Elle parut encore vouloir répondre mais se maîtrisa. Erwan fourra sous son bras le classeur contenant les informations acquises sur Isabelle Barraire.
— Dernière chose, fit-il avant de sortir. Gaëlle m’a parlé d’« affaire réservée » : qui a lâché ce mot ?
— Elle-même, siffla Audrey. Elle avait l’air familière du terme.
— Une spécialité de mon père. D’où lui est venue cette idée ?
— On a eu du mal à dégoter certaines infos.
— Lesquelles ?
— Tout ce qui pourrait relier Philippe Hussenot à Isabelle Barraire. Aucune trace de leur mariage ni de leur divorce. Pas d’actes de naissance pour les enfants. Après l’accident de Hussenot en Grèce, pas une ligne sur la mère. Même le dossier d’assurances ne la mentionne pas. Tout se passe comme si on avait voulu empêcher de joindre les deux noms.

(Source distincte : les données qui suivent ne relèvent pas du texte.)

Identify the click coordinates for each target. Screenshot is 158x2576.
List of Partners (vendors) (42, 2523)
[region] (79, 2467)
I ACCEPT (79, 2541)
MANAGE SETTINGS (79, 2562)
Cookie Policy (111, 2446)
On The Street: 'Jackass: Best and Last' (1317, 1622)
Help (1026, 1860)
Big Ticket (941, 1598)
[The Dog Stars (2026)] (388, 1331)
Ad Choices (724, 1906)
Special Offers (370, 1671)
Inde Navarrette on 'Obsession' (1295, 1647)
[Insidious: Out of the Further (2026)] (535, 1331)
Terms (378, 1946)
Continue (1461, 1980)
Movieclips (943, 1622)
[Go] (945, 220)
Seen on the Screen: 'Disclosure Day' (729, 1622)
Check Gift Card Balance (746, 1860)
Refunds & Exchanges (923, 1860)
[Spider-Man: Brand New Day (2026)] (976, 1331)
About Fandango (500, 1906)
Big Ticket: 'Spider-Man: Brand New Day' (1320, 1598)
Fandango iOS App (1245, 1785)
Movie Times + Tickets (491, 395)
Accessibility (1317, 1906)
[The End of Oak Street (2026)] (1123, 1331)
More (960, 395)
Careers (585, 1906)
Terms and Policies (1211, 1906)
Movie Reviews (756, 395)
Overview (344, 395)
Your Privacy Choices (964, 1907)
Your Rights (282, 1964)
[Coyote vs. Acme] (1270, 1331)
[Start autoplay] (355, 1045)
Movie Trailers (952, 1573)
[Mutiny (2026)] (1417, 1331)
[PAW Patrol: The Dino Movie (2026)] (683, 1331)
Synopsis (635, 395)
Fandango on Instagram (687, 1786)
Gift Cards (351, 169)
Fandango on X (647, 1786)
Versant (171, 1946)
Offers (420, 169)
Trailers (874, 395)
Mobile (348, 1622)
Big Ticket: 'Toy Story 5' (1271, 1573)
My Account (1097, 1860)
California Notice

De telles données ne pouvaient avoir disparu sans un sérieux coup de pouce. Après la saisine, seuls le parquet, le juge d’instruction ou le commandant responsable de l’enquête pouvaient décider du caractère sensible de l’enquête et opter pour un tel verrou. Dans ce cas, plus aucun moyen de savoir qui s’occupait du dossier ni même si ce dossier existait.